Segmentation Parameter Selection
Many of the segmentation algorithms work by identifying a threshold level above which the start or end of a segment is triggered. Identifying the correct threshold for a dataset can be challenging. The Toolkit has some built in heuristics for identifying the best parameters for some of the segmentation algorithms. In some cases though, you may want to select the parameters manually. This tutorial will show you how to use the Python SDK to select good parameters
Try It Yourself
You can download the Notebook file here to follow along with this tutorial in your own environment.
Prerequisites
Download the Demo Project and extract into this folder
Update to the latest SensiML Python SDK
To see the visualizations install ipywidgets
[ ]:
!pip install ipywidgets sensiml -U
Overview
In this tutorial we will
Load a .DCLPROJ file into the Python SDK using the DCLProject API
Upload a .DCLPROJ file as a new project to the server using the Client
Visualize the threshold space for segmentation algorithms and select an appropriate threshold
Run the Segmentation algorithm and compare the generated segments to the ground truth
Compare the generated segments to the manually labeled segments
[2]:
from sensiml import Client
from sensiml.dclproj import DCLProject, plot_threshold_space, DataSegments, segment_list_to_datasegments
1 Load a .DCLPROJ file into the Python SDK using the DCLProject API
The DCLProject API provides read-only access to a .DCLPROJ file which is the native database of a Data Studio project. To load the project
[3]:
DCLP_PROJECT_PATH = "DemoProject/DemoProject.dclproj"
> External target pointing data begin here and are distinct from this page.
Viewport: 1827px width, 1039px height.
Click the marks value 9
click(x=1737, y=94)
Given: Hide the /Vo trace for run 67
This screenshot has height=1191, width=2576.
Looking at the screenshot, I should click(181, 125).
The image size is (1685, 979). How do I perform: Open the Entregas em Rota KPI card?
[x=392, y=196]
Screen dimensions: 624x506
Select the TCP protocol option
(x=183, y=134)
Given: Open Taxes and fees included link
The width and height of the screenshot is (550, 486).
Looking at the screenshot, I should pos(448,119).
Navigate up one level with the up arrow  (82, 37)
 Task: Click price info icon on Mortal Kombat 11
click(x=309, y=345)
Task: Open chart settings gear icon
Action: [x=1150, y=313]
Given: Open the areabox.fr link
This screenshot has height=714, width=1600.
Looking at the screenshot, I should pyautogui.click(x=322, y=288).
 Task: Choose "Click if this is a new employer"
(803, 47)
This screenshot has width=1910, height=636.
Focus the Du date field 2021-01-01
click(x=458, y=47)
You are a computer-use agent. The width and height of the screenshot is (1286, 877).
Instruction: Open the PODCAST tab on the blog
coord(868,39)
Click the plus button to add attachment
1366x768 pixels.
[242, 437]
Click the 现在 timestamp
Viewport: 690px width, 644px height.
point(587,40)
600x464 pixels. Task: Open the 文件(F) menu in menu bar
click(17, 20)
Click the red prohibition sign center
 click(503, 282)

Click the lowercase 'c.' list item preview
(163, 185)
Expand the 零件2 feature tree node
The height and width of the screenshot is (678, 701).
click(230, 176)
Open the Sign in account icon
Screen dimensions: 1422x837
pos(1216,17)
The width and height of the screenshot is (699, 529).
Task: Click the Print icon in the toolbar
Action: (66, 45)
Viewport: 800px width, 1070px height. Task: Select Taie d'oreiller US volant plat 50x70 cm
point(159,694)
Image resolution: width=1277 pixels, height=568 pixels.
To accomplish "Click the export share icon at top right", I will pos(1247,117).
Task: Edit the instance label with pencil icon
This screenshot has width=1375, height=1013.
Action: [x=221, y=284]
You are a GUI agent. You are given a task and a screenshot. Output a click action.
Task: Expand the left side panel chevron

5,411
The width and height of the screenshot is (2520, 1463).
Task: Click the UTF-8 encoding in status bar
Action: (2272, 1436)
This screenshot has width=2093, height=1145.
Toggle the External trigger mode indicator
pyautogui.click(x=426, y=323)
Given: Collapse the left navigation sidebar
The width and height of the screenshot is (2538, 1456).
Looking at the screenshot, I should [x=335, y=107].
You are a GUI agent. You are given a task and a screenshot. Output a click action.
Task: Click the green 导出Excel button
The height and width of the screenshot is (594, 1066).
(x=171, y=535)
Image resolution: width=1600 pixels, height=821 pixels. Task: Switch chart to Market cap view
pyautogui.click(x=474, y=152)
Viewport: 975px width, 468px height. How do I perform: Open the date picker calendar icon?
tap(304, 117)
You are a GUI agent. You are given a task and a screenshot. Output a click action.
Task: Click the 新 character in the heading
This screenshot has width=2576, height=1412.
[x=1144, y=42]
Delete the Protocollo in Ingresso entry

dcl = DCLProject(path=DCLP_PROJECT_PATH)
2 Upload a .DCLPROJ file using the Python SDK Client
You can use the client to upload either a .DCLPROJ or .DCLI file. The .DCLPROJ format is a database format used by the Data Studio. The .DCLI file is a JSON format is open sourced which also fully describes the project. You can read more about the .DCLI format in our documentation. For this example we will use the .DCLPROJ format.
[4]:
client = Client()
client.upload_project("Segment Demo Project", DCLP_PROJECT_PATH)
client.project = "Segment Demo Project"
Project with this name already exists.
select and set the variables for the GROUND_TRUTH_SESSION, PREDICTED_SESSION, and FILENAME from the .dcproj database
[5]:
client.list_captures()
[5]:
Name | Last Modified | Created | UUID | |
---|---|---|---|---|
0 | File1.csv | 2023-02-24T20:13:25.553485Z | 2023-02-24T20:13:25.553485Z | a877cc1f-ce30-44c8-b345-f35daa83939c |
[ ]:
client.list_segmenters()[["name","custom","created_at"]]
[7]:
GROUND_TRUTH_SESSION = "Training Session"
FILENAME="File1.csv"
3 Visualize the threshold space for segmentation algorithms and select an appropriate threshold
threshold_width is the region the threshold space is calculated over.
threshold type is the type of calculation performed on sensor data within that region. The values of the threshold type are (absolute sum, sum, variance, std)
column_of_interest is the column of sensor data used to compare against the threshold
The larger the threshold width the less sensitive to noise the threshold will be, but the slower it will be to trigger. Select different parameters below to see how it affects the threshold space.
[8]:
threshold_width=15 # threshold
threshold_type='std' #"absolute sum", "std", "variance"
capture = dcl.get_capture(FILENAME)
gt_segs = dcl.get_capture_segments(FILENAME, GROUND_TRUTH_SESSION)
sensor_columns_to_use = ['AccelerometerZ', 'GyroscopeX'] #'AccelerometerX', 'AccelerometerY', 'GyroscopeY', 'GyroscopeZ'
for column_of_interest in sensor_columns_to_use:
plot_threshold_space(capture, column_of_interest, gt_segs, threshold_type=threshold_type, threshold_width=threshold_width)
4 Run the Segmentation algorithm and compare the generated segments to the ground truth
In the following cell the Windowing Threshold Segmentation algorithm is used as the segmentation algorithm with the input parameters:
column_of_interest: AccelerometerZ
threshold_space_width 15
threshold_space std
The function will execute a pipeline job in the cloud and return the results which are converted into a DataSegments Obj
[9]:
client.pipeline="Segmenter Pipeline"
client.pipeline.reset()
client.pipeline.set_input_capture([FILENAME])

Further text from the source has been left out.